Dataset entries
BEGIN

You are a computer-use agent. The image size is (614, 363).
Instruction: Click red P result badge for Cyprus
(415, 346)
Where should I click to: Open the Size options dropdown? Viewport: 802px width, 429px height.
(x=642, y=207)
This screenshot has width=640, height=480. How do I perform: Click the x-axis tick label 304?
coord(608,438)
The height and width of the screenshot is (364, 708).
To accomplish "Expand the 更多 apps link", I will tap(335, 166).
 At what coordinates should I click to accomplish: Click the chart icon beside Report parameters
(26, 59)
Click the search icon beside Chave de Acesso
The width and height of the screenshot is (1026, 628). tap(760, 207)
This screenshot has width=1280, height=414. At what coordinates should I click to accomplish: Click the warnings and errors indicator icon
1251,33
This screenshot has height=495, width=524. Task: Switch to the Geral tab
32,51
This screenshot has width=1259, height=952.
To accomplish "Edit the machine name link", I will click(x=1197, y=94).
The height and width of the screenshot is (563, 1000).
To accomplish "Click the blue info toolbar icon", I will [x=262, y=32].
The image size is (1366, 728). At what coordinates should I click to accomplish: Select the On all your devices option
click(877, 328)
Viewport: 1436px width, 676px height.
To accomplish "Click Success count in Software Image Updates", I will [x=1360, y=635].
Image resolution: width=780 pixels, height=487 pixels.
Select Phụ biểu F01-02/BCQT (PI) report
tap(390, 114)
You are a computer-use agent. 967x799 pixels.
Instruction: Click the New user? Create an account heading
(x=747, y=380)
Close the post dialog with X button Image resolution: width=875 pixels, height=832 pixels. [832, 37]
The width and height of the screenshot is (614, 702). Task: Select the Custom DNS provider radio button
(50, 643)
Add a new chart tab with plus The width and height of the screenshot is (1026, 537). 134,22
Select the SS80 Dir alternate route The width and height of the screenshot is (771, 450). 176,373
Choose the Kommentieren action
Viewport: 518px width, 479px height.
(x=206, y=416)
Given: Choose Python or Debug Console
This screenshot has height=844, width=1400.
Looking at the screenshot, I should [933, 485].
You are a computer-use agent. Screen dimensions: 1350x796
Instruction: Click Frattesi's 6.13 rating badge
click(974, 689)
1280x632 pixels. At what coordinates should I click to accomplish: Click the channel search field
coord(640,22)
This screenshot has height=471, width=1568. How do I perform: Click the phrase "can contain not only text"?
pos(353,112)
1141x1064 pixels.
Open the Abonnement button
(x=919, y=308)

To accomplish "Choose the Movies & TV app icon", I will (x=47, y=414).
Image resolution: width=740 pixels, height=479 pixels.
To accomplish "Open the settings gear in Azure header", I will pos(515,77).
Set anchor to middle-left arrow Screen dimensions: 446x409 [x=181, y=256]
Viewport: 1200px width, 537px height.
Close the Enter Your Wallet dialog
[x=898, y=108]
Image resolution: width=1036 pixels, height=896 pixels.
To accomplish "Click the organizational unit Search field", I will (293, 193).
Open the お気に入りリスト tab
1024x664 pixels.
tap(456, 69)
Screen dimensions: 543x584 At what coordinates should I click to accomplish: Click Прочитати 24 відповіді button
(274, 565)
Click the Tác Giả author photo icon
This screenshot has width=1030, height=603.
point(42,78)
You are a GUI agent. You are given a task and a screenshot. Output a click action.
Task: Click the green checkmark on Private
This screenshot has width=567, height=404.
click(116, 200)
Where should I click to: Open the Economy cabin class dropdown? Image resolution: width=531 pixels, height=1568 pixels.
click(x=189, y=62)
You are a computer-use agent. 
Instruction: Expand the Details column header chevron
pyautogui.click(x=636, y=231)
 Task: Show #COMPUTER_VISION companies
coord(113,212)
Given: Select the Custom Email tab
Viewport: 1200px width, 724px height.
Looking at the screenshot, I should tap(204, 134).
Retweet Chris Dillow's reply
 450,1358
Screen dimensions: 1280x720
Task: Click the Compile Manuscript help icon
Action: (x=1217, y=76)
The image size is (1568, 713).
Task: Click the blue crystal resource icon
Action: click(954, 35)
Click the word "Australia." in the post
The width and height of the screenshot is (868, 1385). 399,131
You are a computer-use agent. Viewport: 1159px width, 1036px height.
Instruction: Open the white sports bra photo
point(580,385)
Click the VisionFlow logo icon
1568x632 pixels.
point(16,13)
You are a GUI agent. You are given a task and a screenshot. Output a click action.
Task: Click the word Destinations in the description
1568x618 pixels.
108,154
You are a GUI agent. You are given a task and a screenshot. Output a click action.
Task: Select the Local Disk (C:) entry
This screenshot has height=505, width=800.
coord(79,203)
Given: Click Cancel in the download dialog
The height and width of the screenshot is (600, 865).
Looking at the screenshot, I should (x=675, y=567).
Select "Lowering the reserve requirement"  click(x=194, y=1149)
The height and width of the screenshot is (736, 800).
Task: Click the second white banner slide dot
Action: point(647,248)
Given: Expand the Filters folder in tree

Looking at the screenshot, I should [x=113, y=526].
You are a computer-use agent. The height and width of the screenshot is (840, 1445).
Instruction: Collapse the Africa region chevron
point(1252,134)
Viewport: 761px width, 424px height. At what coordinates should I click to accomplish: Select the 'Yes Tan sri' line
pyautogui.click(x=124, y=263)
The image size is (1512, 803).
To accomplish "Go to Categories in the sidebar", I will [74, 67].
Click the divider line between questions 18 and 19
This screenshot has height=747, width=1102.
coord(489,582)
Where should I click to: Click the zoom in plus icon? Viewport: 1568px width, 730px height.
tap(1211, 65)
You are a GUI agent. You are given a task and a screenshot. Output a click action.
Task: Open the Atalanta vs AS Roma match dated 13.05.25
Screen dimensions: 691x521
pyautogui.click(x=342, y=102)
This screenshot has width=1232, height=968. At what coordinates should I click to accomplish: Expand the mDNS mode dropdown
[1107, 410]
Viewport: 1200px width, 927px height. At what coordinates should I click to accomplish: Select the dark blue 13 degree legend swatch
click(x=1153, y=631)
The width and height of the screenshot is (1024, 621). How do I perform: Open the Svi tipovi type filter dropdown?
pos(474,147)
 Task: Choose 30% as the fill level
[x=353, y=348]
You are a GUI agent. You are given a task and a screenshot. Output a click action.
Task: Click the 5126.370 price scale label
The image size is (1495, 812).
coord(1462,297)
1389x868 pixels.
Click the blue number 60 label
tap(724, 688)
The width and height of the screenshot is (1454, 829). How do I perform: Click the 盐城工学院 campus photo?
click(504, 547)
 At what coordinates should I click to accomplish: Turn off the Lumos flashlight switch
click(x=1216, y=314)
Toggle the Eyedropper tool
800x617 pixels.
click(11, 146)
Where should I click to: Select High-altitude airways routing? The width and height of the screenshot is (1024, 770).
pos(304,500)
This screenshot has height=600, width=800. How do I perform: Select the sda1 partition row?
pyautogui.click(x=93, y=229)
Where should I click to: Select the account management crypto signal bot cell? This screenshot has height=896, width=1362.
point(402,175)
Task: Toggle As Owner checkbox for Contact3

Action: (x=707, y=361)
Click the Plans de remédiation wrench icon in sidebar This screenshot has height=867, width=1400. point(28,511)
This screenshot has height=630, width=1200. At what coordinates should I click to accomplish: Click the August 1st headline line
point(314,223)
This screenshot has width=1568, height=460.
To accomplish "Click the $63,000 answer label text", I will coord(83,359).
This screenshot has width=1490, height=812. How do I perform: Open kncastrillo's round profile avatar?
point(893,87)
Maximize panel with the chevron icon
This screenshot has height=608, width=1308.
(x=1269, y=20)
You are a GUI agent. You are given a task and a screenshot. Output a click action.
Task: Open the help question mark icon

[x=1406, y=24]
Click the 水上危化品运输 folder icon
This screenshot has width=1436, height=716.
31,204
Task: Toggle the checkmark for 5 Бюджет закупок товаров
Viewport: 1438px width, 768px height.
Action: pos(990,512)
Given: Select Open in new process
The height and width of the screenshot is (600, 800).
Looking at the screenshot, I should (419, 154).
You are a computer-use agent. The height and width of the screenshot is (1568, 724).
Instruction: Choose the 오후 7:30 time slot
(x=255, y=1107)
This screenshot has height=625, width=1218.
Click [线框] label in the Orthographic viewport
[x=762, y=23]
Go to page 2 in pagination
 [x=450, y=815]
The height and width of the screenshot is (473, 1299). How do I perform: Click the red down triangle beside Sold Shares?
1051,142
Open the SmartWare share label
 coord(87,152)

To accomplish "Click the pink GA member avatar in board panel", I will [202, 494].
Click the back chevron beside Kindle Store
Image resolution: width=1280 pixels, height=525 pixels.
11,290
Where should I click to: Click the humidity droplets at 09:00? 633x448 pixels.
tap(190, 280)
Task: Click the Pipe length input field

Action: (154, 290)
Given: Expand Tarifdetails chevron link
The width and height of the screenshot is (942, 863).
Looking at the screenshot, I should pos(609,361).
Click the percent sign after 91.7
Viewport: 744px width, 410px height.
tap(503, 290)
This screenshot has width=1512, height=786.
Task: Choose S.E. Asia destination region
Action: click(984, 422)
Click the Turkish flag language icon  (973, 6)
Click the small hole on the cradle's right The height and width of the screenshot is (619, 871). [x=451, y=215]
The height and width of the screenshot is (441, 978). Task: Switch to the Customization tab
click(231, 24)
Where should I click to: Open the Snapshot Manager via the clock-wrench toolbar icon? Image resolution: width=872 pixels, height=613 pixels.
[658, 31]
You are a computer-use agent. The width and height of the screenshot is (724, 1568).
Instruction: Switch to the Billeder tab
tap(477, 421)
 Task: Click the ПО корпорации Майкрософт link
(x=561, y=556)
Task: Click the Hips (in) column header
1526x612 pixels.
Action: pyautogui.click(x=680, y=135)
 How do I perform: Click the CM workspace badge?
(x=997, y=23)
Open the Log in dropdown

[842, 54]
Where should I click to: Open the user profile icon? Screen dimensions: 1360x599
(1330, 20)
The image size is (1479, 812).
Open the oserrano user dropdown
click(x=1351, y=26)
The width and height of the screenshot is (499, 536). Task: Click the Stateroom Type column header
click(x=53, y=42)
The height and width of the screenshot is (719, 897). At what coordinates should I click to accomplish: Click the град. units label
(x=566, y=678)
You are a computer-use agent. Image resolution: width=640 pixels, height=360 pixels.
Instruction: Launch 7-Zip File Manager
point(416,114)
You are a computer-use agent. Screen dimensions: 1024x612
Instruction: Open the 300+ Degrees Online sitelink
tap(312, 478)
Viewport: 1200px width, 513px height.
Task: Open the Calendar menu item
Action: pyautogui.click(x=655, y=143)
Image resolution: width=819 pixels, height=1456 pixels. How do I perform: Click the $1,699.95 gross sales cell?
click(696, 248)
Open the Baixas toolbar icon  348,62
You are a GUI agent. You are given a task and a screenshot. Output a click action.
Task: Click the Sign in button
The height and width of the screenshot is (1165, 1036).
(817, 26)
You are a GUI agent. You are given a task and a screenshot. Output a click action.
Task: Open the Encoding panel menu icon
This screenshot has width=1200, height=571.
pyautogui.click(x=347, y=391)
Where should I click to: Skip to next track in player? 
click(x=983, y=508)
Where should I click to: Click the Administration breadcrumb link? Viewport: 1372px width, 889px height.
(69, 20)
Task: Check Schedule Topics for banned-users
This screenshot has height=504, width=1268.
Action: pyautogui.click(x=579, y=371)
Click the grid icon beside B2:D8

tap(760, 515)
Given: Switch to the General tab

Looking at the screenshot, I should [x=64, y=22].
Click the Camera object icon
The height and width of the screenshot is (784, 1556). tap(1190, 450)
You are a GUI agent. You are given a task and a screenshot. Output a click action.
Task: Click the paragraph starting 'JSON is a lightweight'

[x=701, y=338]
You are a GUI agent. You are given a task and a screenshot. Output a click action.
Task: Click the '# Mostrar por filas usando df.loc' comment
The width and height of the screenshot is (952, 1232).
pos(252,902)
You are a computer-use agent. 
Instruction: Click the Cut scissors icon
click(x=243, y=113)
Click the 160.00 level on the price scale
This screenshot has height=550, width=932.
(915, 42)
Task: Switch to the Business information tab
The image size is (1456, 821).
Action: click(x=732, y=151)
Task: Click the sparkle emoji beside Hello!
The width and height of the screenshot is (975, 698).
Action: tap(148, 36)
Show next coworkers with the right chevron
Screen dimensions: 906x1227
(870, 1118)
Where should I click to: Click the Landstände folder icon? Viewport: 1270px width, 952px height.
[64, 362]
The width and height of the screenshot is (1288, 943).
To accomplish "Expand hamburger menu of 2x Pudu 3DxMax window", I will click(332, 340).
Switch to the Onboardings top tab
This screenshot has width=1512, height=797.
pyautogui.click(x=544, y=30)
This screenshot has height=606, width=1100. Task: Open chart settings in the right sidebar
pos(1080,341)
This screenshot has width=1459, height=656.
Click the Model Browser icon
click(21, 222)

END

Your answer should be the exact lines above from the one with "Instruction: Choose the 오후 7:30 time slot" through the one with "Click the back chevron beside Kindle Store", both included, and nothing besides.

Instruction: Choose the 오후 7:30 time slot
(x=255, y=1107)
This screenshot has height=625, width=1218.
Click [线框] label in the Orthographic viewport
[x=762, y=23]
Go to page 2 in pagination
 [x=450, y=815]
The height and width of the screenshot is (473, 1299). How do I perform: Click the red down triangle beside Sold Shares?
1051,142
Open the SmartWare share label
 coord(87,152)

To accomplish "Click the pink GA member avatar in board panel", I will [202, 494].
Click the back chevron beside Kindle Store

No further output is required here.